Жизнь Лаврентия Серякова | страница 58



— Так точно, Нестор Васильевич! — по солдатской привычке встал было Серяков.

— Сидите, сидите, я здесь не начальство, — остановил его Кукольник и, не без труда сыскав нужный конверт, быстро разбросал на столе десяток лежавших в нем картинок. — Ну вот, на первый раз… — Он подал Лаврентию два литографированных вида Финляндии и гравюру на меди — портрет Петрарки в венке из лавров и с пером в руке. — Сроку даю три недели. За пейзажи по десяти, а за портрет двенадцать рублей. Размеры сзади подписаны. Согласны?

И, когда Серяков открыл было рот, чтобы благодарить, Кукольник, взмахнув рукой широко и плавно, сверкнул бриллиантовым перстнем.

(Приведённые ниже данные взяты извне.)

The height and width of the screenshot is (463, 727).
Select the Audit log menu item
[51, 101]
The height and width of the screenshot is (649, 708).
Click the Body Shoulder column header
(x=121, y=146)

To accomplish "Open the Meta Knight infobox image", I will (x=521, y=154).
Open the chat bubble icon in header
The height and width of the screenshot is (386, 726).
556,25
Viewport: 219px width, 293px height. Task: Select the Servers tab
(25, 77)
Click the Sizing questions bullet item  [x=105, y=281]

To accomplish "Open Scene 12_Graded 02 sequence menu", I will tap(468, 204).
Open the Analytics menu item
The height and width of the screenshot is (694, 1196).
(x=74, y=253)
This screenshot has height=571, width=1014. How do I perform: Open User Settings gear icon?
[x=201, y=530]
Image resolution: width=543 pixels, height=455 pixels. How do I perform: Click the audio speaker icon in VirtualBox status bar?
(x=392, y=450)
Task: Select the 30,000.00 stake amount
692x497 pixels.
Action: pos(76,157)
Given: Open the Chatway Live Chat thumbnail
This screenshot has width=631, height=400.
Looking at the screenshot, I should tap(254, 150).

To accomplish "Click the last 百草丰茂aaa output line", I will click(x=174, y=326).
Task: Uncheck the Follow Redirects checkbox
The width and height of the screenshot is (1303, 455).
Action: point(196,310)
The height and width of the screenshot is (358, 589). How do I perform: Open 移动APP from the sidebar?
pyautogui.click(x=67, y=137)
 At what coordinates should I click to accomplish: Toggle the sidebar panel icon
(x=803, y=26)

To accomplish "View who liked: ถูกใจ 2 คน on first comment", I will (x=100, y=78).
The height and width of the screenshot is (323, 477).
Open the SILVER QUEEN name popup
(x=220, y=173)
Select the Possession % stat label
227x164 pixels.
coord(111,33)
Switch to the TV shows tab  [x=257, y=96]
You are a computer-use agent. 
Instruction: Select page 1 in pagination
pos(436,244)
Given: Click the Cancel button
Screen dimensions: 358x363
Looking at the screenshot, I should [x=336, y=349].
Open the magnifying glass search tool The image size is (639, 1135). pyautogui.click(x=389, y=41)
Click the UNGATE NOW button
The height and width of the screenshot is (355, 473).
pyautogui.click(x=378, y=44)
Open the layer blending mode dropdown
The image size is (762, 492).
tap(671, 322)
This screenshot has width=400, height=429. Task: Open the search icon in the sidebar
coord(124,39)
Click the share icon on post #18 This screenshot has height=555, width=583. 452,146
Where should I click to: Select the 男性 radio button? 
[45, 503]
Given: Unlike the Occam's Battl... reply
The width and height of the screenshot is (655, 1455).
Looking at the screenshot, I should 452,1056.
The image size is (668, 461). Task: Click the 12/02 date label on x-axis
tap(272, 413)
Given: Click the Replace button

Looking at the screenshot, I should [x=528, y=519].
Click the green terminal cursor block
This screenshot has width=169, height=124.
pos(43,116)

— Полно, друг мой Лауренций! Я и ты — мы оба люди, посвятившие себя искусству. — Он встал, встал и Серяков. Опять рука Нестора Васильевича покровительственно легла на плечо собеседника. — Знай и говори всем, пусть все знают: мое издание не для коммерции! Цель его — облагородить художественный вкус общества. Цель эта, согласись, высока и благородна! Так могу ли я заниматься мелким расчетом, как иные издатели? Средства к жизни посылает мне дарованный богом талант!..

Серяков вышел из дома на Гороховой несколько ошеломленный.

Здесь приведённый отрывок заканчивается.